The last state to approve the Equal Rights Amendment to the Constitution was Indiana in 1977 – until Thursday when Nevada ratified the ERA, thirty-five years after the deadline imposed by Congress. It was a welcome antidote to the White House photo of the freedom caucus taken the same day (above). Any odds on an extension to revisit and ratify?

“Nevada has given NOW President Terry O’Neill new cause for hope. “Now it’s a two-state strategy,” she tells the Times. “It’s very exciting. Over the past five years, Illinois and Virginia have come close.
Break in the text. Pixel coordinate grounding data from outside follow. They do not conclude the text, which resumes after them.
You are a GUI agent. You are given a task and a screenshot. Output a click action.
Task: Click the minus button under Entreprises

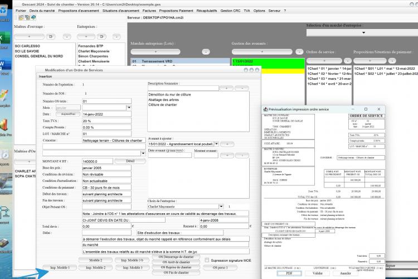click(x=116, y=37)
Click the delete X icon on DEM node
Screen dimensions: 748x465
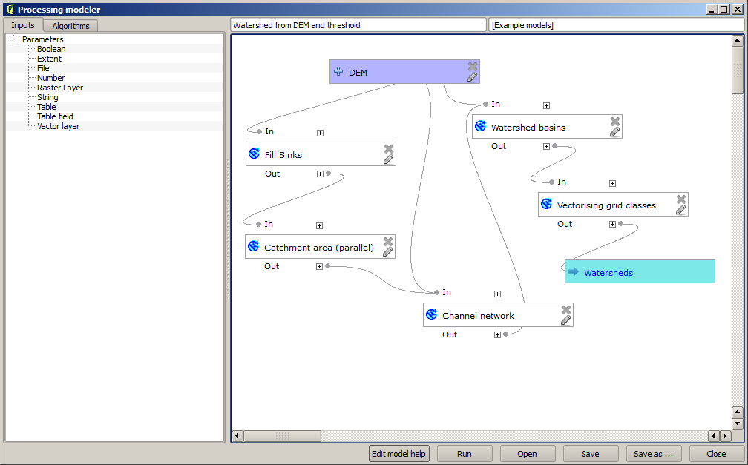pyautogui.click(x=472, y=67)
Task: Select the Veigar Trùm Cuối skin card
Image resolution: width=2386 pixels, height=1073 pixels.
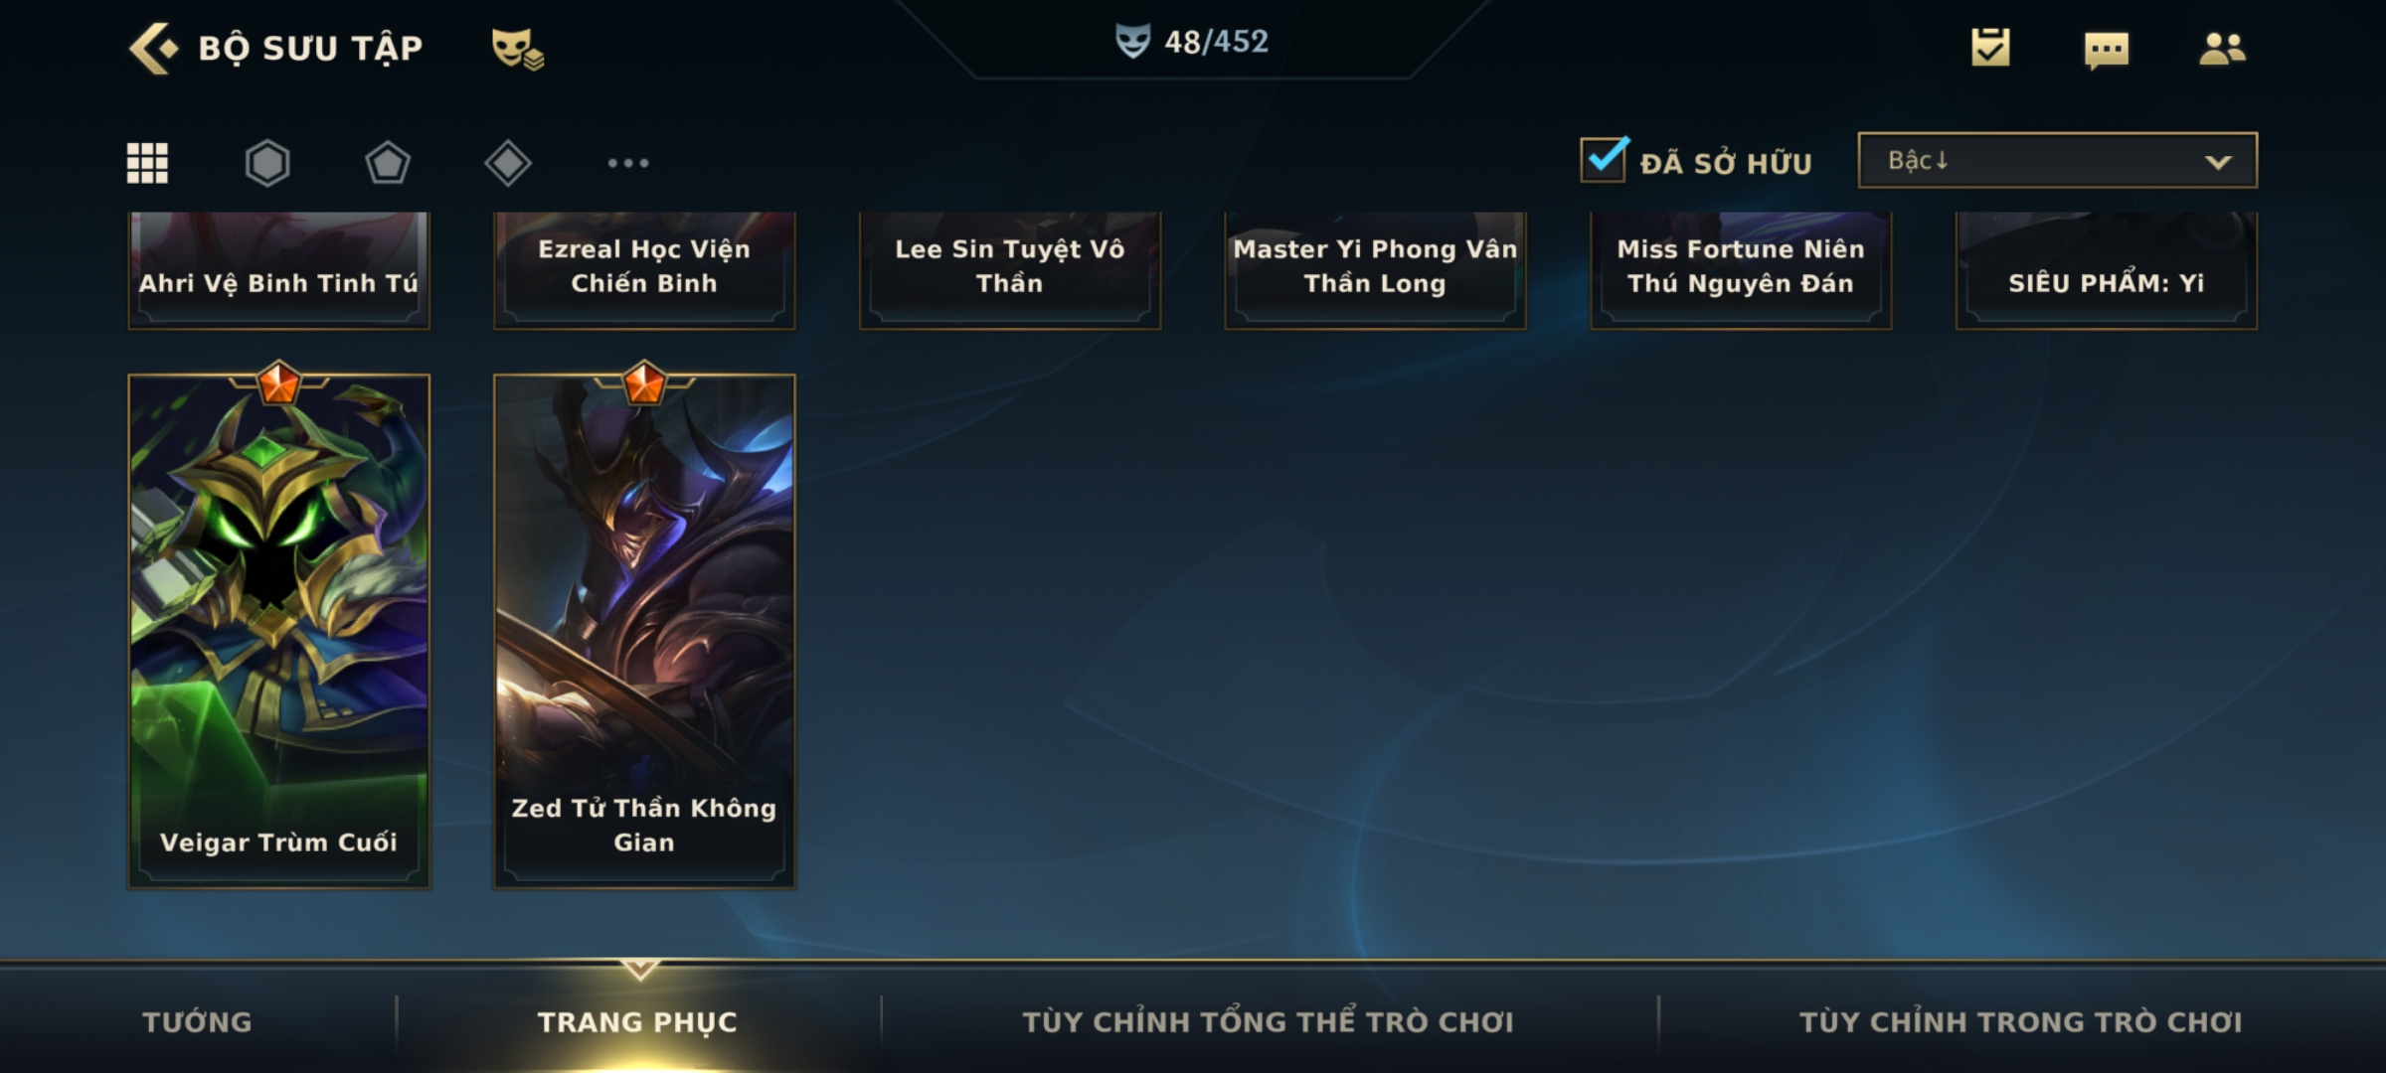Action: pos(278,631)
I think there is clear interest in this.

In other stories this week@work, journalists and experts provided an update on the ‘war for talent’, offered an argument for balancing followers with leaders in the workplace, and expressed concern with a ‘gig economy’ advertising campaign that seemed to glorify exhaustion@work.  The last story this week@work re-examined an idea from the 60’s to establish a Council of Social Advisers to complement the Council of Economic Advisers in D.C. “It’s not just work; it’s how work offers a sense of purpose and identity.”

Dr. Tomas Chamorro-Premuzic and Adam Yearsley believe ‘The War for Talent Is Over, And Everyone Lost’. They cite workplace trends indicating more passive job seekers, the appeal of self-employment and the lure of entrepreneurship as competitive factors for employers to attract the best and the brightest, and offer a few best practices to turn things around.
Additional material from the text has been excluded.